→ Given instruction: Copy the records below word for word, starting with the line that contains "Task: Click the blink(1)" and going on through the line that contains "Click the TOTAL". Include both of those lines.

Items from a dataset
========================================
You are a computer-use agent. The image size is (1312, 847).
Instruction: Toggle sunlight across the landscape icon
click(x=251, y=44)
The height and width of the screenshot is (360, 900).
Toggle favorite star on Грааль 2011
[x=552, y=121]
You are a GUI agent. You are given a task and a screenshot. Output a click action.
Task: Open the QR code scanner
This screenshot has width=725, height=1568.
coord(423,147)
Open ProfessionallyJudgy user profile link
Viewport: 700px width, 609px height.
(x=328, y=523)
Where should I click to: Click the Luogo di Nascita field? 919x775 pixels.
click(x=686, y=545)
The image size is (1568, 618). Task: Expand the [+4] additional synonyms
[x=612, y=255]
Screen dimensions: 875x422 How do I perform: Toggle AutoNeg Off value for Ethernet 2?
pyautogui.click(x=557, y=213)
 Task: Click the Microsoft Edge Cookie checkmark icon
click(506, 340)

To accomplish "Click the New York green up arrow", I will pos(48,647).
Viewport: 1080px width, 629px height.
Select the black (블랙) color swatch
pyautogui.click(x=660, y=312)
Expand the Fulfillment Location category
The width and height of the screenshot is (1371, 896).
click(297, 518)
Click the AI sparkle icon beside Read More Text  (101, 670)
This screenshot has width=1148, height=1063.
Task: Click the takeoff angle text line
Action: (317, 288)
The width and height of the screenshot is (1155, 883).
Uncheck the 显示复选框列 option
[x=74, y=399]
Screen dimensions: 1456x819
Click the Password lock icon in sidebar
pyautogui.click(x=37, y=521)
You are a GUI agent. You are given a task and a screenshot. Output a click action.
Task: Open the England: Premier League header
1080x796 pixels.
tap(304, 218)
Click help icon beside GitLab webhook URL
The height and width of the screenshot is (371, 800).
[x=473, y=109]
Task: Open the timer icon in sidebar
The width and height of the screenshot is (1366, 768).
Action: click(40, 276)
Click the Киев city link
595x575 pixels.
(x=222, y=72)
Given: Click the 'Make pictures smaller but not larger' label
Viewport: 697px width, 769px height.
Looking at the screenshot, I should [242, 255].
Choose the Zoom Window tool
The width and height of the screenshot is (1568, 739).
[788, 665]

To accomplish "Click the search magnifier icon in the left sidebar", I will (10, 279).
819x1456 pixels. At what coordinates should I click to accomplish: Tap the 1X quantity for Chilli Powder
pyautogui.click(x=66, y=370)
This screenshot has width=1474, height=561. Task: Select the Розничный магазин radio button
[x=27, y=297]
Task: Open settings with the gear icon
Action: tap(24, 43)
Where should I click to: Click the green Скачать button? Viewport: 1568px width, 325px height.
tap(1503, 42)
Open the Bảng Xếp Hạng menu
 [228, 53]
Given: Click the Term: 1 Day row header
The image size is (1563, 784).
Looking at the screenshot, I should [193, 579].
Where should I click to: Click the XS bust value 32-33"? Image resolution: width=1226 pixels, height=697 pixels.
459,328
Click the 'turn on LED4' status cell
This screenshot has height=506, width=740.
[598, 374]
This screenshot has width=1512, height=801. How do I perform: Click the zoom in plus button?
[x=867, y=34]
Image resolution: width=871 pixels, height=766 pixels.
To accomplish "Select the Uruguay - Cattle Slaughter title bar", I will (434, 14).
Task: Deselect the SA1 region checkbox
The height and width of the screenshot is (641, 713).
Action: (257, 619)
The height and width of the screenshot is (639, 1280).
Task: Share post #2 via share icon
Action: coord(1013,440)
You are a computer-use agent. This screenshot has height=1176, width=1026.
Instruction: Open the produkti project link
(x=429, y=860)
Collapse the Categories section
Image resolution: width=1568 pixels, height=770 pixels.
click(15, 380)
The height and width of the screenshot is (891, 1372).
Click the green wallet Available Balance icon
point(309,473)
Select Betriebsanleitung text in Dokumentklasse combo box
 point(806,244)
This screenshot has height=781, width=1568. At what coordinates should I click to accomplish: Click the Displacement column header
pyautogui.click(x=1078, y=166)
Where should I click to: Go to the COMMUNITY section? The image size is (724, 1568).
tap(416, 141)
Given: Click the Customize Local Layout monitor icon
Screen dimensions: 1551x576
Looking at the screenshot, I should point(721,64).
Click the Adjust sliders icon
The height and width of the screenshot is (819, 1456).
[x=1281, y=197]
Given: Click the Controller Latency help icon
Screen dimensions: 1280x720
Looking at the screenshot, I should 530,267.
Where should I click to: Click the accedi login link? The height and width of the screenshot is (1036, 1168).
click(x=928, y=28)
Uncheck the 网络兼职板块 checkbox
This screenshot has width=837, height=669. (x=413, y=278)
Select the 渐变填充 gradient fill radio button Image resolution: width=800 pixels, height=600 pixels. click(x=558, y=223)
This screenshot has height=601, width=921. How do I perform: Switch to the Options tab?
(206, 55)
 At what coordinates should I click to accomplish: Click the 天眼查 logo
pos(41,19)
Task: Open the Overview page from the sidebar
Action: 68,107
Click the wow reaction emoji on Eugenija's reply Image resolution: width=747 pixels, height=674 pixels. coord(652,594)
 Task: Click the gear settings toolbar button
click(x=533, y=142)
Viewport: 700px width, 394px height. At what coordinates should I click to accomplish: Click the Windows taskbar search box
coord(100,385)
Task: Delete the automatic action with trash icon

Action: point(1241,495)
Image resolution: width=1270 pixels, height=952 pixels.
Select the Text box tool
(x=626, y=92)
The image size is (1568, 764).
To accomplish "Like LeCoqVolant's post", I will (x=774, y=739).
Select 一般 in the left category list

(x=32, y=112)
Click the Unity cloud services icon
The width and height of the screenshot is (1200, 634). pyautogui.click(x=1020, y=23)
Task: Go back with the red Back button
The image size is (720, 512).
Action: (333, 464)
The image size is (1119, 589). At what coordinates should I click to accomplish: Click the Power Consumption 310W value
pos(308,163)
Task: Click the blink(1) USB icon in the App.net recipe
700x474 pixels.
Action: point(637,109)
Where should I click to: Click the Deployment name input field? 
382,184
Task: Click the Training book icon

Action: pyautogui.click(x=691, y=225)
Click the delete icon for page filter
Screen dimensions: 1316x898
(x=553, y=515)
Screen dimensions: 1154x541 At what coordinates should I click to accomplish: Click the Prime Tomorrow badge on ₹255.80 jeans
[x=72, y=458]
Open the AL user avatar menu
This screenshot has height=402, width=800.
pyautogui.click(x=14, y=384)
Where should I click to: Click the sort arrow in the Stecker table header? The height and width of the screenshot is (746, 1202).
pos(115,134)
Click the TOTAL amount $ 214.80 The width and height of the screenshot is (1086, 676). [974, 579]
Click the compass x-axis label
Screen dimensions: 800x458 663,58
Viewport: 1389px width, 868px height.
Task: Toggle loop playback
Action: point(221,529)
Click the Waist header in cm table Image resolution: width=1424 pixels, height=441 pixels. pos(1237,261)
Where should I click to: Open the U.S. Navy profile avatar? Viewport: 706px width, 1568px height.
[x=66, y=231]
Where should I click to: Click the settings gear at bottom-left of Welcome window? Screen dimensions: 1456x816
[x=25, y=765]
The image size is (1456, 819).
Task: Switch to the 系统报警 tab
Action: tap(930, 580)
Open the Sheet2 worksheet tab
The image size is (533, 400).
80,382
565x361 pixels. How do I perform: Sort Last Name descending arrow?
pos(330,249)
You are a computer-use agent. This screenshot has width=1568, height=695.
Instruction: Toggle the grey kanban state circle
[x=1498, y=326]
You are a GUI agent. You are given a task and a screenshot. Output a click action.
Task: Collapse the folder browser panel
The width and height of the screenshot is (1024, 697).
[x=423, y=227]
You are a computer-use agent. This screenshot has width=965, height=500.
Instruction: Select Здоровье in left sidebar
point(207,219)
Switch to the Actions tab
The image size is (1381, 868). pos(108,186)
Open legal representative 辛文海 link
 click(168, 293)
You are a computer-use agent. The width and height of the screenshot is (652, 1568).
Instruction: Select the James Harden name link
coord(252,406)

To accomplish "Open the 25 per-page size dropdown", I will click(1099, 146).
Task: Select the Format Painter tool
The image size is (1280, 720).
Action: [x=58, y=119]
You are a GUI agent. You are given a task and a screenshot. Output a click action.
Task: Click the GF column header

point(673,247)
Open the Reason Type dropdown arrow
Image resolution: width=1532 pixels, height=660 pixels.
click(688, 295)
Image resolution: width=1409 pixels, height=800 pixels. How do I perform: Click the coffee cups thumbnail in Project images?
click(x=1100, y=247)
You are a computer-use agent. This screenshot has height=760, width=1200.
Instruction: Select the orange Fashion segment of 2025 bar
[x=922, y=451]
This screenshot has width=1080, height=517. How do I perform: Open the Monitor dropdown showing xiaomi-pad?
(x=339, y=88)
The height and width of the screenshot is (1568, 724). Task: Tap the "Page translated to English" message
========================================
→ Output of the task:
Task: Click the blink(1) USB icon in the App.net recipe
700x474 pixels.
Action: point(637,109)
Where should I click to: Click the Deployment name input field? 
382,184
Task: Click the Training book icon

Action: pyautogui.click(x=691, y=225)
Click the delete icon for page filter
Screen dimensions: 1316x898
(x=553, y=515)
Screen dimensions: 1154x541 At what coordinates should I click to accomplish: Click the Prime Tomorrow badge on ₹255.80 jeans
[x=72, y=458]
Open the AL user avatar menu
This screenshot has height=402, width=800.
pyautogui.click(x=14, y=384)
Where should I click to: Click the sort arrow in the Stecker table header? The height and width of the screenshot is (746, 1202).
pos(115,134)
Click the TOTAL amount $ 214.80 The width and height of the screenshot is (1086, 676). [974, 579]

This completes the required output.